───── EXTRAIT DU TEXTE

M. le président. La parole est à M. Philippe Dominati, pour explication de vote.
M. Philippe Dominati. Je n’ai pas obtenu les assurances que j’escomptais.
On ne prévoit pas un rapport pour chaque loi qui est adoptée, tout de même ! À moins que ce ne soit une nouvelle pratique… Y aurait-il une intention sous-jacente ?
En tout cas, je prends note, et je retire mon amendement.
M. Alain Gournac, rapporteur. Merci.
M. le président. L’amendement n° 20 rectifié est retiré.
L'amendement n° 38, présenté par Mme David, M. Fischer, Mmes Pasquet et Hoarau, M. Autain et les membres du groupe Communiste, Républicain, Citoyen et des Sénateurs du Parti de Gauche, est ainsi libellé :
I. - Dernière phrase
Supprimer cette phrase.
II. - Compléter cet article par deux alinéas ainsi rédigés :
À l'issue de cette période, toutes les entreprises de moins de onze salariés visées par la présente section, devront avoir instauré une commission paritaire. Dans le cas contraire, le Gouvernement procédera par voie réglementaire à leur mise en place.
Un décret précise les modalités d'application de cette disposition.
La parole est à Mme Annie David.
Mme Annie David. Cet amendement va tout à fait à l'opposé de celui de M. Dominati, qui vise à supprimer la clause de revoyure. Pour notre part, nous souhaitons que non seulement ce bilan soit maintenu, mais que le caractère facultatif des adaptations qu’il pourrait présenter soit supprimé. Dans cette optique, nous précisons le contenu des mesures qui devront être adoptées si, dans deux ans, on s’aperçoit que la loi n’a pas été respectée.
Notre idée n’est pas que l’État se substitue aux partenaires sociaux, mais que, si les négociations n’aboutissent pas, il rende la création des commissions paritaires obligatoire.
Cela étant, je ne vais pas développer à nouveau mon argumentation. Tout le monde a en effet bien compris que deux positions tranchées s’opposent de part et d’autre de l’hémicycle et que, au milieu, M. le rapporteur défend la position médiane.
M. le président. Quel est l’avis de la commission ?
M. Alain Gournac, rapporteur. Ma chère collègue, je tiens à vous féliciter. Quand vous avez un cap, vous vous y tenez !

──────────
───── DONNÉES FOURNIES

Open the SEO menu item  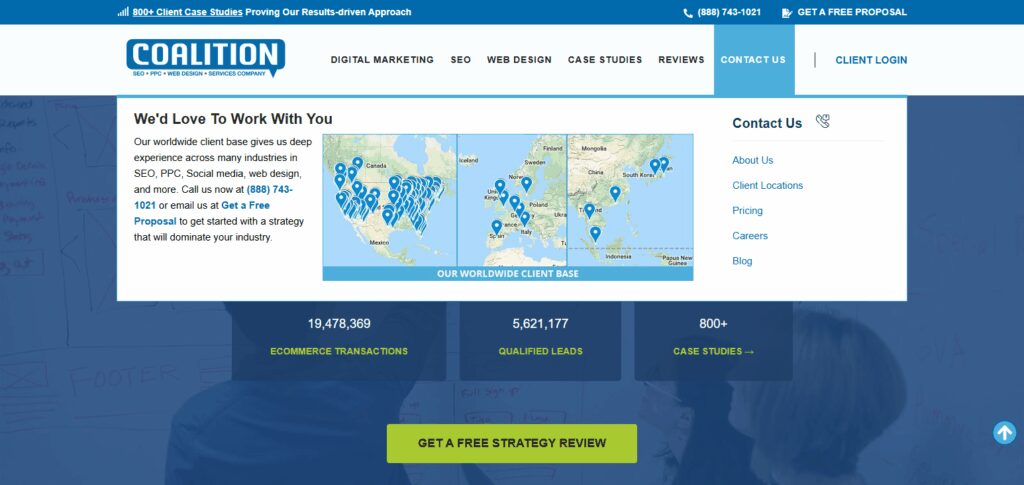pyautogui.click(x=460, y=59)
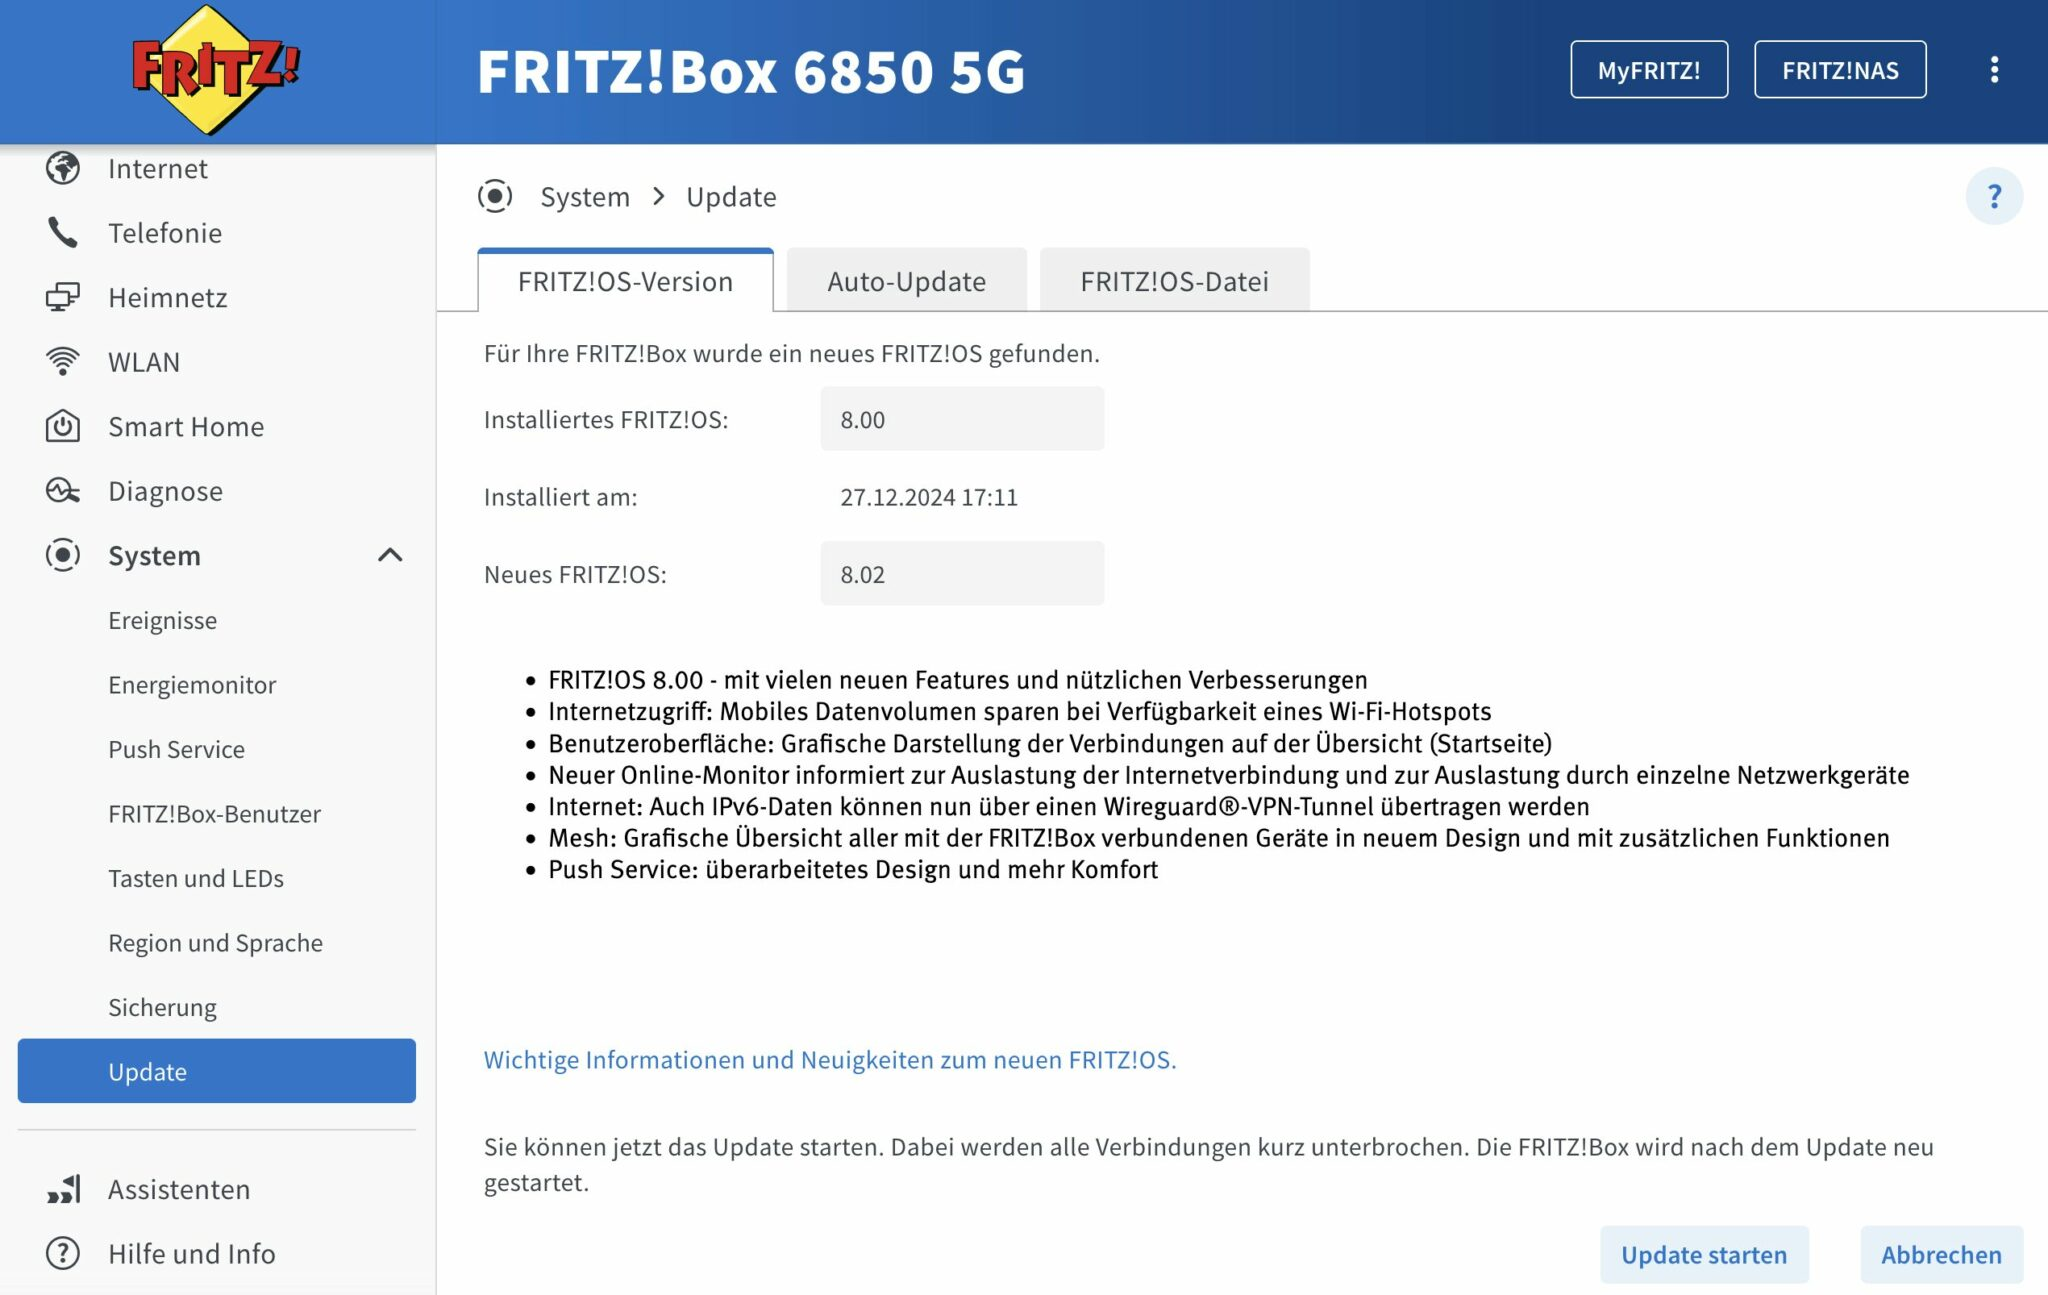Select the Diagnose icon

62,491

──────────

◆ CONSIGNE
Résumez en deux phrases l'extrait de débat.

◆ RÉPONSE
N'ayant pas obtenu les assurances qu'il escomptait, M. Philippe Dominati retire son amendement n° 20 rectifié. Mme Annie David défend ensuite l'amendement n° 38, qui oblige les entreprises de moins de onze salariés à instaurer une commission paritaire à l'issue de la période, faute de quoi le Gouvernement procédera par voie réglementaire à leur mise en place, et le rapporteur la félicite de tenir son cap.